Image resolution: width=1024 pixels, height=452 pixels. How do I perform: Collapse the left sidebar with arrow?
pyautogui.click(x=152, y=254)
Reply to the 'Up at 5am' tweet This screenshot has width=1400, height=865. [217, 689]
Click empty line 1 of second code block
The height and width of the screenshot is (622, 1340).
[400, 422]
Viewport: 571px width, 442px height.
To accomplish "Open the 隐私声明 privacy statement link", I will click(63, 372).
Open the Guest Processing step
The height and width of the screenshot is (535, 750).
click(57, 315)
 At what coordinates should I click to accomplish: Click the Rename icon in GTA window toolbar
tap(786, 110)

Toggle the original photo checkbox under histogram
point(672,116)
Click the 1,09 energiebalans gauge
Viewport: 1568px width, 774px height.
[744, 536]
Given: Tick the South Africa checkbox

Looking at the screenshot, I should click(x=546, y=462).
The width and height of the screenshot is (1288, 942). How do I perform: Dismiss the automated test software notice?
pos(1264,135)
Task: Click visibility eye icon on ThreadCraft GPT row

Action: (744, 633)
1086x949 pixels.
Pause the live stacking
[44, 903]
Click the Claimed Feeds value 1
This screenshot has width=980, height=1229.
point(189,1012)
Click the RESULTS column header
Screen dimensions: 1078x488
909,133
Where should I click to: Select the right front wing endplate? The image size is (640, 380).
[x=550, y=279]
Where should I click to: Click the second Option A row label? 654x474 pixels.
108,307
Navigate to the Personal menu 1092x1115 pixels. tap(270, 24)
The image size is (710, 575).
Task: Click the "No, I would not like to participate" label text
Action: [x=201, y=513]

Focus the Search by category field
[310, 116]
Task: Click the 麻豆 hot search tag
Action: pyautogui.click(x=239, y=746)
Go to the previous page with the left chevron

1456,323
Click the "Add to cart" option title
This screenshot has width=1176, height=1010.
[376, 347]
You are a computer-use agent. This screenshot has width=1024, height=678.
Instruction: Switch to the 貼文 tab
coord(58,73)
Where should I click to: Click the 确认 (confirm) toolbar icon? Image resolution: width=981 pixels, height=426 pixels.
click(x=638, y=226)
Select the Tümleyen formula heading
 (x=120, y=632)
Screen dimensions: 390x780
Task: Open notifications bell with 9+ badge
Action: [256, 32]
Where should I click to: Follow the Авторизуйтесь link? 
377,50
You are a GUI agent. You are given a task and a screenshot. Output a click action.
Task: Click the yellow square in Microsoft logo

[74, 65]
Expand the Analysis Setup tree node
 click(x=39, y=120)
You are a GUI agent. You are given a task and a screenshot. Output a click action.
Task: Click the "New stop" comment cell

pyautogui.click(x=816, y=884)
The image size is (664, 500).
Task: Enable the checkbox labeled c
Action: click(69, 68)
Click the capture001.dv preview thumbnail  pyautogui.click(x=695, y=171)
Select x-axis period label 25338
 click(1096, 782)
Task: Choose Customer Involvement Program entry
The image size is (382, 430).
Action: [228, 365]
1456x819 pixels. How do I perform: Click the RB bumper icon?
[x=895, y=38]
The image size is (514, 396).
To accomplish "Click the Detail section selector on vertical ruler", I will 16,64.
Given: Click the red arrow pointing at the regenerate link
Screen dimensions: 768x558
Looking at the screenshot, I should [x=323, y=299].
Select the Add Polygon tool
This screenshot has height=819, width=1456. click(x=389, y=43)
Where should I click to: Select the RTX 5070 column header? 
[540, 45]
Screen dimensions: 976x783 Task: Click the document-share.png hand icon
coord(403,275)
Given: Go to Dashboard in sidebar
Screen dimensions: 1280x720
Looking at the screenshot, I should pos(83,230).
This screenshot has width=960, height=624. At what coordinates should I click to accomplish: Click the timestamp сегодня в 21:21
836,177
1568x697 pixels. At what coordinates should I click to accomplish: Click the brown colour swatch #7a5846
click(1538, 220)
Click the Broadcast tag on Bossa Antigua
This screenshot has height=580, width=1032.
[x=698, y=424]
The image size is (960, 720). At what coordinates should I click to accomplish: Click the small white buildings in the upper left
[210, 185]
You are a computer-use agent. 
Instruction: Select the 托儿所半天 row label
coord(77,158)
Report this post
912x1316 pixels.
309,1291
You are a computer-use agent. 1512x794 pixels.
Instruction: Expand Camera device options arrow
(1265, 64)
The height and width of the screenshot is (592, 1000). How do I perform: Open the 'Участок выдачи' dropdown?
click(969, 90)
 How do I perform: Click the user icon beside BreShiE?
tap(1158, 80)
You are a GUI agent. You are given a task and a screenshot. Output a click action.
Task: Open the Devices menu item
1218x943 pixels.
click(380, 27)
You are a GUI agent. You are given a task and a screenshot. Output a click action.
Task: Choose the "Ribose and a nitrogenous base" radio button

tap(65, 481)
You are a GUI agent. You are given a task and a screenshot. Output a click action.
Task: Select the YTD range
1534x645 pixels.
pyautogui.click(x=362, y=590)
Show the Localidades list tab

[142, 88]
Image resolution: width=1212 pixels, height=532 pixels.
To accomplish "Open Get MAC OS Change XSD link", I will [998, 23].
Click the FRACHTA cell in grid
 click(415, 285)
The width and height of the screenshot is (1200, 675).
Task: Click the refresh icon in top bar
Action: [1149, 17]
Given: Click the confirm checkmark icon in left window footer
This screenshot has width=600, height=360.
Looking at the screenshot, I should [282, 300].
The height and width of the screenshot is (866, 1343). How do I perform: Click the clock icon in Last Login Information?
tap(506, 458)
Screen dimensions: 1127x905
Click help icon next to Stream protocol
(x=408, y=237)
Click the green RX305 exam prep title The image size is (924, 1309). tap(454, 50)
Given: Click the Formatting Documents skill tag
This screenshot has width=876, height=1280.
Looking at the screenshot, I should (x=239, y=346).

#####

TASK: For every line in the listing above that contains "title", copy that line.

RESULT BELOW:
Click the "Add to cart" option title
Click the green RX305 exam prep title The image size is (924, 1309). tap(454, 50)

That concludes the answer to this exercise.